The agreement, signed Oct. 18, establishes an endowed professorship in the division's department of poultry science in Fayetteville and research collaboration between the entities.
"Adisseo is looking for research partners worldwide and it made sense, with the program here, that they would seek us out," said Jean Francois Meullenet, director of the Arkansas Agricultural Experiment Station.
The deal was signed by Mark Cochran, vice president of agriculture for the university system's division of agriculture, and Stefan Jakob, a director of research at Adisseo, a maker of amino acids, vitamins and enzymes for commercial beef, pork and poultry.
The idea behind the deal is to "simplify the exchange between academic research and industry application," Jakob said in a statement Wednesday.
Meullenet said Adisseo is donating $1 million to fund the endowed professorship.
Endowed professorships are positions paid for with revenue from an endowment fund established by donors. They signal university research accomplishments to the public and allow "a little more flexibility" for researchers to seek the ideas they want to pursue, Meullenet said.
At the student-level, Meullenet said these partnerships give students the opportunity to interact with industries firsthand and may open the door to internships.
"We are hopeful this will allow all the faculty in poultry science opportunities for sponsored research," he said. "You know, they always have a lot of ideas ... so this gives them the opportunity for at least contacts with the company worldwide."
Adisseo, one of the three largest feed additive manufacturers in the world, was founded in 1939. It is a subsidiary of China National Blue Star Co. Ltd., a chemical company that deals in animal feed, chemicals and other products.

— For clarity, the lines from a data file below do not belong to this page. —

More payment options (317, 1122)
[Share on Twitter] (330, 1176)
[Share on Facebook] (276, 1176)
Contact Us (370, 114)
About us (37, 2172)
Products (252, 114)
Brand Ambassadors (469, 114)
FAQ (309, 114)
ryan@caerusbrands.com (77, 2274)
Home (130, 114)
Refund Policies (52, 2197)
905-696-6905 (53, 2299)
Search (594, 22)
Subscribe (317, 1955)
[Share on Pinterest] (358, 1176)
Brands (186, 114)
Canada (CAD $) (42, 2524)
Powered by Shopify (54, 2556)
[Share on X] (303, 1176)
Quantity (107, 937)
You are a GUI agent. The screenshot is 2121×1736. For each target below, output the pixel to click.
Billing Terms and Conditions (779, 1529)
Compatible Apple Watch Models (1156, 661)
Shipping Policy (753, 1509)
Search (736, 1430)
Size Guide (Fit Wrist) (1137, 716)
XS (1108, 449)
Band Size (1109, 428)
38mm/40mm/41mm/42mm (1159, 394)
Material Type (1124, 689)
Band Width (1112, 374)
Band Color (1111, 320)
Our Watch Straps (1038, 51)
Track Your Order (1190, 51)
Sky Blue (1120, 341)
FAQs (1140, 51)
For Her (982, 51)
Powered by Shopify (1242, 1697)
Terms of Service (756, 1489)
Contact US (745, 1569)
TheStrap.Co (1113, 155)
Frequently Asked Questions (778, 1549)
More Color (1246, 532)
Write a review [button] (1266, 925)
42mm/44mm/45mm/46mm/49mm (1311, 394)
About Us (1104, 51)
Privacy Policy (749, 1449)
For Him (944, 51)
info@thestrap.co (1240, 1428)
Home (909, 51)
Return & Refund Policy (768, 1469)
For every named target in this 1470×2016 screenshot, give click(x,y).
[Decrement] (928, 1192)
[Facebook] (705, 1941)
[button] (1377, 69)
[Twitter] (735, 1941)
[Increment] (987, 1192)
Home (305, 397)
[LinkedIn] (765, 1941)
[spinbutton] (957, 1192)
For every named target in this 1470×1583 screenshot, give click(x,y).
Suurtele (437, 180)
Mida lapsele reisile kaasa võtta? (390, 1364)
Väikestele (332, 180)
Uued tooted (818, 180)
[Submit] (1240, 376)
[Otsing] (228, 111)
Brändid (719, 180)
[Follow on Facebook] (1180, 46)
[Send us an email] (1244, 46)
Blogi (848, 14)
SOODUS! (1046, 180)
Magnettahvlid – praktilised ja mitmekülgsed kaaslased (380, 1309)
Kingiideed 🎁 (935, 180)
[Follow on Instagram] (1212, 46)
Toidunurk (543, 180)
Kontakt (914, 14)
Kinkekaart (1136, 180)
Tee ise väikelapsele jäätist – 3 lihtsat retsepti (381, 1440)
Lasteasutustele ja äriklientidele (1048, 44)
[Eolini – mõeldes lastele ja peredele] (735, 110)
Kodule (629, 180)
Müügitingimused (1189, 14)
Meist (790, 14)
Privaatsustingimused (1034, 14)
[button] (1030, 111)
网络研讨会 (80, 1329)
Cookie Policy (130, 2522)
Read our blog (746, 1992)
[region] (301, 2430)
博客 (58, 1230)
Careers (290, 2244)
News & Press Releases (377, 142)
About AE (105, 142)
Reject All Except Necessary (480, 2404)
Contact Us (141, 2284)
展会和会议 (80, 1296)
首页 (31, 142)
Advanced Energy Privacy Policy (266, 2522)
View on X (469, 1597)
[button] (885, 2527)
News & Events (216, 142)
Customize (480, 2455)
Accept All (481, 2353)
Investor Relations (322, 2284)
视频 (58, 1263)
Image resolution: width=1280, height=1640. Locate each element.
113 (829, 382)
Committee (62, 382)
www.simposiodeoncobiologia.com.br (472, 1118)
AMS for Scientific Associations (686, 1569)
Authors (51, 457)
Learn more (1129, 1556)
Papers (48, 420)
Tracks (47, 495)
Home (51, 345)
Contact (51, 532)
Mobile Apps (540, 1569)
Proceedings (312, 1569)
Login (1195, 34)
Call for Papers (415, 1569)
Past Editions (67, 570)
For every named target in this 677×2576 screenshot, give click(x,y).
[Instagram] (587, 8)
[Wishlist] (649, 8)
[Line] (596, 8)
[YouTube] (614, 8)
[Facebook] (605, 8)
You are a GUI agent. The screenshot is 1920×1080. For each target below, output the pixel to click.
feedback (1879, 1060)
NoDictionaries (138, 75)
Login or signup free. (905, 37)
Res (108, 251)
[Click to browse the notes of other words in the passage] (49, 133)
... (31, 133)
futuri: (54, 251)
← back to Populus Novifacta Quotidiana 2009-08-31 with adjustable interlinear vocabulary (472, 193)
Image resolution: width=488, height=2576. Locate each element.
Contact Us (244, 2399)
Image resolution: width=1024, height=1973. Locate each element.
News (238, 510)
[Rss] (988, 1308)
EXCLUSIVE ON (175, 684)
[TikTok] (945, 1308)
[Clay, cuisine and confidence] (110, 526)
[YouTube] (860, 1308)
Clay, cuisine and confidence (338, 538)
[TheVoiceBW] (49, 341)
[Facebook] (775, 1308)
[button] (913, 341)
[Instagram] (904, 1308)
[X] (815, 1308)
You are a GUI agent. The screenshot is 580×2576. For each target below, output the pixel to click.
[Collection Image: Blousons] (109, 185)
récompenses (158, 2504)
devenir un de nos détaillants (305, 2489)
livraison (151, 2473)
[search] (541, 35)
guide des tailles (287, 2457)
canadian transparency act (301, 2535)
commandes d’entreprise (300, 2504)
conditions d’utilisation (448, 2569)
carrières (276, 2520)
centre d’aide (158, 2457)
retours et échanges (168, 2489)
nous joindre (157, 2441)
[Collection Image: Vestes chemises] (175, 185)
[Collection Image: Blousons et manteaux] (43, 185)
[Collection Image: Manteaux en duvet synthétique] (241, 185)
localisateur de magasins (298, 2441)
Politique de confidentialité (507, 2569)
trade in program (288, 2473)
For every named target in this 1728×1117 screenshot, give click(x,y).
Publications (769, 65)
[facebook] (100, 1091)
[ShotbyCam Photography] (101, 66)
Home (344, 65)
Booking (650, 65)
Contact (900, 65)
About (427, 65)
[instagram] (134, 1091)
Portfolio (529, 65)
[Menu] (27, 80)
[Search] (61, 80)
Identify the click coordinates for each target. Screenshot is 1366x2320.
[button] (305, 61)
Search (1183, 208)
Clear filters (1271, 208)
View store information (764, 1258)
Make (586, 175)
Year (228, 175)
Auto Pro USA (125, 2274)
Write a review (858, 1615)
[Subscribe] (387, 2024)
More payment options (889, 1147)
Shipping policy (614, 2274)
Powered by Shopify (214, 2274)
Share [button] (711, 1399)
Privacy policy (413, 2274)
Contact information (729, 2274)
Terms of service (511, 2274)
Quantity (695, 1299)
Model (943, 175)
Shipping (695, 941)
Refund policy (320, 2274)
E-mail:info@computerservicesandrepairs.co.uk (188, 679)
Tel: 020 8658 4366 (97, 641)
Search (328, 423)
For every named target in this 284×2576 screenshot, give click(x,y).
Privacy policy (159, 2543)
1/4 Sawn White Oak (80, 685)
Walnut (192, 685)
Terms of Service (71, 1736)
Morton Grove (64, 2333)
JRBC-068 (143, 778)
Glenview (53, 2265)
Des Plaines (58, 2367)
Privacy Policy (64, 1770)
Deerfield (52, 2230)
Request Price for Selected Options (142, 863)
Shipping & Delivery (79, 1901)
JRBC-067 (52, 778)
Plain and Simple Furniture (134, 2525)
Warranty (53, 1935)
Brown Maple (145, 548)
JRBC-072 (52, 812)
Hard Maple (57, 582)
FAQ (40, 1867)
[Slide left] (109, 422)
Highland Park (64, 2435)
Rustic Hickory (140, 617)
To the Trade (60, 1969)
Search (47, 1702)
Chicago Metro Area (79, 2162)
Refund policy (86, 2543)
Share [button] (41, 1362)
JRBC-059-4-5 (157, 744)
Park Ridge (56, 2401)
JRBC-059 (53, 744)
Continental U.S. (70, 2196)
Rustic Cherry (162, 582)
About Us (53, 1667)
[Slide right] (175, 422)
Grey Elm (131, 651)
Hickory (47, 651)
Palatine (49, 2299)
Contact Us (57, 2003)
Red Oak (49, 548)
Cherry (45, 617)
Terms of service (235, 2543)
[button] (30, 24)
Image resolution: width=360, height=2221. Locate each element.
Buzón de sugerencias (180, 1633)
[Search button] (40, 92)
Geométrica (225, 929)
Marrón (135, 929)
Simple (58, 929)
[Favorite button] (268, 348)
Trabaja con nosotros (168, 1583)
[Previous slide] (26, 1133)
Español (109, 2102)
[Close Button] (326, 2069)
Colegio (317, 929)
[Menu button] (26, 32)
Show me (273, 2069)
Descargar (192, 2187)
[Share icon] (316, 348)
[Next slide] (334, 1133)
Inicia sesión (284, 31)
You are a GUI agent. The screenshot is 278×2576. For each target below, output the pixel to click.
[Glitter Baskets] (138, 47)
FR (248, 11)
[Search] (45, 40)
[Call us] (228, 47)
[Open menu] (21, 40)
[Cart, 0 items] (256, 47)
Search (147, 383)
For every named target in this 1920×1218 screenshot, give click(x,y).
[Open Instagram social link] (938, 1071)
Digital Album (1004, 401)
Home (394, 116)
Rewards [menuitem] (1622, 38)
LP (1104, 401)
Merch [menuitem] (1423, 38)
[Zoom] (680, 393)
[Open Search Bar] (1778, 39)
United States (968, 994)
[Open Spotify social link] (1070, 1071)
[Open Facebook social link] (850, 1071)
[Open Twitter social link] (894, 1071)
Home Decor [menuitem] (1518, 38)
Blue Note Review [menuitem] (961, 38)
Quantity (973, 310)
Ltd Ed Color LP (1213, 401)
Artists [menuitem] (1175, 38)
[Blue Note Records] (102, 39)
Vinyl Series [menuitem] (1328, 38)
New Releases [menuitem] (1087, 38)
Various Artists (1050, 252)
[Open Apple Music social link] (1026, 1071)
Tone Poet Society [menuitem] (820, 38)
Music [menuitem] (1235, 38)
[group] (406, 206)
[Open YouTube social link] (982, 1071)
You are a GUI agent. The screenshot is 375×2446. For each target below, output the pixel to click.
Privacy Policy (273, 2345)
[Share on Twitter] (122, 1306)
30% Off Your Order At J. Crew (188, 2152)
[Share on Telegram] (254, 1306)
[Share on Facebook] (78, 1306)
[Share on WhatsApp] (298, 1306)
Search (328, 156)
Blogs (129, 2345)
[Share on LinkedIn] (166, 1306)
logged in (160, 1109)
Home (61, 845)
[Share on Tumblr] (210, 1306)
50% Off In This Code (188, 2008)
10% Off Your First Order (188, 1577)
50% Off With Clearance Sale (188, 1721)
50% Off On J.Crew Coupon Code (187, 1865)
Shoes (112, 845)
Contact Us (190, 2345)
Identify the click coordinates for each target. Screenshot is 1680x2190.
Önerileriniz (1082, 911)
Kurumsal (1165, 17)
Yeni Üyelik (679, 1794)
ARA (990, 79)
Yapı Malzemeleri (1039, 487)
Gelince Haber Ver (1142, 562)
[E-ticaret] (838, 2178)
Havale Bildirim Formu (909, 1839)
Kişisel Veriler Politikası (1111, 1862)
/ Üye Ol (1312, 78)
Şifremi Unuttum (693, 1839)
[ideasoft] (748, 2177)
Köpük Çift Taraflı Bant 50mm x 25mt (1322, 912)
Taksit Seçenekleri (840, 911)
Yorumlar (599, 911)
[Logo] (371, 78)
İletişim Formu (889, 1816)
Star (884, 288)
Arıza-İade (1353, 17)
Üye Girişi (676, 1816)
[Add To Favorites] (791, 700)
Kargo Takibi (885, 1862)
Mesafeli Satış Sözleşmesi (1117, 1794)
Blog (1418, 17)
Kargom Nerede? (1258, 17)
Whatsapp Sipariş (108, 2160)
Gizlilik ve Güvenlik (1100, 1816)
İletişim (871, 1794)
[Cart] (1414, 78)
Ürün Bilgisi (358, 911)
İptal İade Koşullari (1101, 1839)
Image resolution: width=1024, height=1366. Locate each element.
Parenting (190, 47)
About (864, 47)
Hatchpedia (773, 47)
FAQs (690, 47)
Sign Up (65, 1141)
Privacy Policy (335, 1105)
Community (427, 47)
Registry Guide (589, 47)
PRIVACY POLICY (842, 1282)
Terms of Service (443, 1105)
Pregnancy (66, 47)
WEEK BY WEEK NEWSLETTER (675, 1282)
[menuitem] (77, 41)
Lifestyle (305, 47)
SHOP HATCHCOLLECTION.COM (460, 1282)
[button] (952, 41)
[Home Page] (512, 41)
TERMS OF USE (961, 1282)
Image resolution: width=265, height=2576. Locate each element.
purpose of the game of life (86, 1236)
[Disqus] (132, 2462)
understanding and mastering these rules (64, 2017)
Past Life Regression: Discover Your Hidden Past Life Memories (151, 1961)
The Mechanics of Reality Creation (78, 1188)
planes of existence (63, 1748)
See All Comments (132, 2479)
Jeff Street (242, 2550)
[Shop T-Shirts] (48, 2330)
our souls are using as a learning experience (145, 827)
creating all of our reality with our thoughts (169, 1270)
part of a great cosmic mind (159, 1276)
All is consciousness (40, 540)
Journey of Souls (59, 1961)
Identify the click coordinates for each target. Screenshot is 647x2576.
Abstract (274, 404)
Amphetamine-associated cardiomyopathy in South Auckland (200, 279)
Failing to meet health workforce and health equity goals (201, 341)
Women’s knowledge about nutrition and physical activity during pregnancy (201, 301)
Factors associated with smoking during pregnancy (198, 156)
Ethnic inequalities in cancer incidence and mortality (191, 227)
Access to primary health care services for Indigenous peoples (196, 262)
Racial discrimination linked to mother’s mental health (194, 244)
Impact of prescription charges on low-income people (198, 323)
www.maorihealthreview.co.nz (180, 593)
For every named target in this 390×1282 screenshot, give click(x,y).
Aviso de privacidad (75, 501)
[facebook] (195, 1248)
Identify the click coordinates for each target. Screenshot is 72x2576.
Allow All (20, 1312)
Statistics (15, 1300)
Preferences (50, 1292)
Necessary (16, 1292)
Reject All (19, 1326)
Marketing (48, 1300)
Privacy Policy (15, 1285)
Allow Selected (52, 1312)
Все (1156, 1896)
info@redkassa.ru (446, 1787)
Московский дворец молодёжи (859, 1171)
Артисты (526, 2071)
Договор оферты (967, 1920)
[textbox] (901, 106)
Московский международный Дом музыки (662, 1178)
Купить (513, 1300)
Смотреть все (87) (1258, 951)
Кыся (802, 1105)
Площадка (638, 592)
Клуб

Mike Kidd, head of the poultry science department, said in a statement that the endowed professorship and collaborative research will focus primarily on poultry nutrition.
"The number one issue is feed conversion," Meullenet said, or the ratio between weight gained and feed given. "The magnitude of the industry and the small gains in feed efficiency have a tremendous impact."
For decades additives, including antibiotics, have been integral to the world's food supply, according to federal agencies. However, after reports a few years ago from the Centers for Disease Control and Prevention on the prevalence of antibiotic misuse, agriculture producers and buyers made commitments to curb the use of antibiotics in their supply chains.
In response to industry and consumer concerns of heavy antibiotic use in the world's food supply, animal feed manufacturers and food giants, like Tyson Foods, have been using antibiotic alternatives.
In April, Cargill donated $150,000 to the system's division of agriculture in Fayetteville for work to reduce antibiotic use in agriculture. Before that John Tyson, heir and chairman of Tyson Foods, donated a total of $6 million between 2015 and 2017 to the UA System Division of Agriculture's research facility named after his father.